Steven Ottens created SPARK-45769:
-------------------------------------

             Summary: data retrieval fails on executors with spark connect
                 Key: SPARK-45769
                 URL: https://issues.apache.org/jira/browse/SPARK-45769
             Project: Spark
          Issue Type: Bug
          Components: Connect
    Affects Versions: 3.5.0
            Reporter: Steven Ottens


We have an OpenShift cluster with Spark and JupyterHub and we use Spark-Connect 
to access Spark from within Jupyter. This worked fine with Spark 3.4.1. However 
after upgrading to Spark 3.5.0 we were not able to access any data in our Delta 
Tables through Spark. Initially I assumed it was a bug in Delta: 
[https://github.com/delta-io/delta/issues/2235]

The actual error is
{code:java}
SparkConnectGrpcException: (org.apache.spark.SparkException) Job aborted due to 
stage failure: Task 0 in stage 6.0 failed 4 times, most recent failure: Lost 
task 0.3 in stage 6.0 (TID 13) (172.31.15.72 executor 4): 
java.lang.ClassCastException: cannot assign instance of 
java.lang.invoke.SerializedLambda to field 
org.apache.spark.rdd.MapPartitionsRDD.f of type scala.Function3 in instance of 
org.apache.spark.rdd.MapPartitionsRDD{code}
However after further investigation I discovered that this is a regression in 
Spark 3.5.0. The issue is similar to SPARK-36917, however I am not using any 
custom functions, nor any other classes than spark-connect, and this setup used 
to work in 3.4.1. The issue only occurs when remote executors are used in a 
kubernetes environment. Running a plain Spark-Connect eg
{code:java}
./sbin/start-connect-server.sh --packages 
org.apache.spark:spark-connect_2.12:3.5.0{code}
doesn't produce the error.

The issue occurs both in a full OpenShift cluster as in a tiny minikube setup. 
The steps to reproduce are based on the minikube setup.

You need to have a minimal Spark 3.5.0 setup with 1 driver and at least 1 
executor and use python to access data through Spark. The query I used to test 
this is
{code:java}
from pyspark.sql import SparkSession
logFile = '/opt/spark/work-dir/data.csv'
spark = SparkSession.builder.remote('sc://spark-connect').getOrCreate()
df = spark.read.csv(logFile)
df.count()


{code}
However it doesn't matter if the data is local, or remote on a S3 storage, nor 
if the data is plain text, CSV or Delta Table.
h3. Steps to reproduce:
 # Install minikube
 # Create a service account 'spark'
{code:java}
kubectl create sa spark{code}

 # Bind the 'edit' role to the service account

{code:java}
kubectl create rolebinding spark-edit \
 --clusterrole=edit \
 --serviceaccount=default:spark \
 --namespace=default{code}
 # Create a service for spark

{code:java}
kubectl create -f service.yml{code}
 # Create a Spark-Connect deployment with the default Spark docker image: 
[https://hub.docker.com/_/spark] (do change the deployment.yml to point to the 
kubernetes API endpoint

{code:java}
kubectl create -f deployment.yml{code}
 # Add data to both the executor and the driver pods, e.g. login on the 
terminal of the pods and run on both pods

{code:java}
touch data.csv
echo id,name > data.csv
echo 1,2 >> data.csv {code}
 # Start a spark-remote session to access the newly created data. I logged in 
on the driver pod and installed the necessary python packages:

{code:java}
python3 -m pip install pandas pyspark grpcio-tools grpcio-status pyarrow{code}
Started a python shell and executed:
{code:java}
from pyspark.sql import SparkSession
logFile = '/opt/spark/work-dir/data.csv'
spark = SparkSession.builder.remote('sc://spark-connect').getOrCreate()

━━━━━━━━━━━━━━━━

== Problem set ==
1) Name every Python package that the Spark Connect bug report installs with pip on the driver pod.
2) Please resume the Spark Connect bug report from the point where it stops.

(Records from a collection)
━━━━━━━━━━━━━━━━

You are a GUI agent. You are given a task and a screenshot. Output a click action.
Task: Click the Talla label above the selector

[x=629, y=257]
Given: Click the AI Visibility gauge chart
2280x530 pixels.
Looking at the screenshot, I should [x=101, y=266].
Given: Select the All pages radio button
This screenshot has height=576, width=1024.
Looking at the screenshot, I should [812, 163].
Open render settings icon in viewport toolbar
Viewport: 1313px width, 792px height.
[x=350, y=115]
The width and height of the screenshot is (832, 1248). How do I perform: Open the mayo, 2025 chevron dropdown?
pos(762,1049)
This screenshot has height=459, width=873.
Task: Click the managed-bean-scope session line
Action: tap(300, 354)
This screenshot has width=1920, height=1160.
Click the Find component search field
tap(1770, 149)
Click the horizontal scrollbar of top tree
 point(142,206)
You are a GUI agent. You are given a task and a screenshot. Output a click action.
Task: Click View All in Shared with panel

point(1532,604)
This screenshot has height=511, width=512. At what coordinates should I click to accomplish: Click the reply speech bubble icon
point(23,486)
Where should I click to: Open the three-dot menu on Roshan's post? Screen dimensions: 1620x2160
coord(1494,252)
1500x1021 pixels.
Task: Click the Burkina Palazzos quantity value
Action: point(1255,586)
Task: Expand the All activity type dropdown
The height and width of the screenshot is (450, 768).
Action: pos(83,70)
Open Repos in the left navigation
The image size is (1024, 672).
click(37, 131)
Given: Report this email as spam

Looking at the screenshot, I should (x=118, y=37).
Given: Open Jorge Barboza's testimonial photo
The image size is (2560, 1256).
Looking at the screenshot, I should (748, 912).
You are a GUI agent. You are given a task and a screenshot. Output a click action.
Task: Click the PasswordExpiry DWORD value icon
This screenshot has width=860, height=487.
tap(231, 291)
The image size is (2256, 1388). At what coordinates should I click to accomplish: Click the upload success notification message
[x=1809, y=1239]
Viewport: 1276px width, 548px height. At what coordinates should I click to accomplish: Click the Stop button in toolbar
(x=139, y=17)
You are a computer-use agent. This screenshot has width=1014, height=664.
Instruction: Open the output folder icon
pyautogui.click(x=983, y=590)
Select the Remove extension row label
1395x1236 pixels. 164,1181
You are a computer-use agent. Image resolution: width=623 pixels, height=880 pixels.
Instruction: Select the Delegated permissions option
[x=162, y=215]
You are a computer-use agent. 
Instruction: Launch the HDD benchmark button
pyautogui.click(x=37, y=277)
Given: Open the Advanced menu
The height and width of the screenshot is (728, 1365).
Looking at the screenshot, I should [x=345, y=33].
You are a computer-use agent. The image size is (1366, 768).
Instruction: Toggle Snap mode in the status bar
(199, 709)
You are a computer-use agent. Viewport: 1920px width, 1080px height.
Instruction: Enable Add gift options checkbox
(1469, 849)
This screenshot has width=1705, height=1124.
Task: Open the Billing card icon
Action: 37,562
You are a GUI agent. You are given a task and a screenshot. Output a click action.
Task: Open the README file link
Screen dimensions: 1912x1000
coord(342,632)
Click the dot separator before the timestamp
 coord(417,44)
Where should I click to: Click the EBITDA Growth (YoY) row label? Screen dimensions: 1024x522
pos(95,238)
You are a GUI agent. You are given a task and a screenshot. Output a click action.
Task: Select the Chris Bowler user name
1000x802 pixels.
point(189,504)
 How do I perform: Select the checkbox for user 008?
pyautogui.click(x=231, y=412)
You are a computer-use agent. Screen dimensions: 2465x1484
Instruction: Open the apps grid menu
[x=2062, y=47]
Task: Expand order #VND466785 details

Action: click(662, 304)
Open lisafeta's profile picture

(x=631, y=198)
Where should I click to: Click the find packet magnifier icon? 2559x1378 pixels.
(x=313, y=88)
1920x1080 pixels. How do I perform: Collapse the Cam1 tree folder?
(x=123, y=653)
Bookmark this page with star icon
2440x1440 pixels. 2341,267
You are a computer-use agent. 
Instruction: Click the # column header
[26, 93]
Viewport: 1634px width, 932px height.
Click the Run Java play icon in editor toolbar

━━━━━━━━━━━━━━━━

== Results in order ==
1) pandas, pyspark, grpcio-tools, grpcio-status, pyarrow

2)
df = spark.read.csv(logFile)
df.count() {code}
h3. Necessary files:

Service.yml:
{code:java}
apiVersion: v1
kind: Service
metadata:
  labels:
    app: spark-connect        
  name: spark-connect
  namespace: default
spec:
  ipFamilies:
    - IPv4
  ports:
    - name: connect-grpc
      protocol: TCP
      port: 15002 # Port the service listens on.
      targetPort: 15002 # Port on the backing pods to which the service 
forwards connections
    - name: sparkui
      protocol: TCP
      port: 4040 # Port the service listens on.
      targetPort: 4040 # Port on the backing pods to which the service forwards 
connections
    - name: spark-rpc
      protocol: TCP
      port: 7078 # Port the service listens on.
      targetPort: 7078 # Port on the backing pods to which the service forwards 
connections
    - name: blockmanager
      protocol: TCP
      port: 7079 # Port the service listens on.
      targetPort: 7079 # Port on the backing pods to which the service forwards 
connections
  internalTrafficPolicy: Cluster
  type: ClusterIP
  ipFamilyPolicy: SingleStack
  sessionAffinity: None
  selector:
    app: spark-connect {code}
deployment.yml: (do replace the spark.master URL with the correct one for your 
setup)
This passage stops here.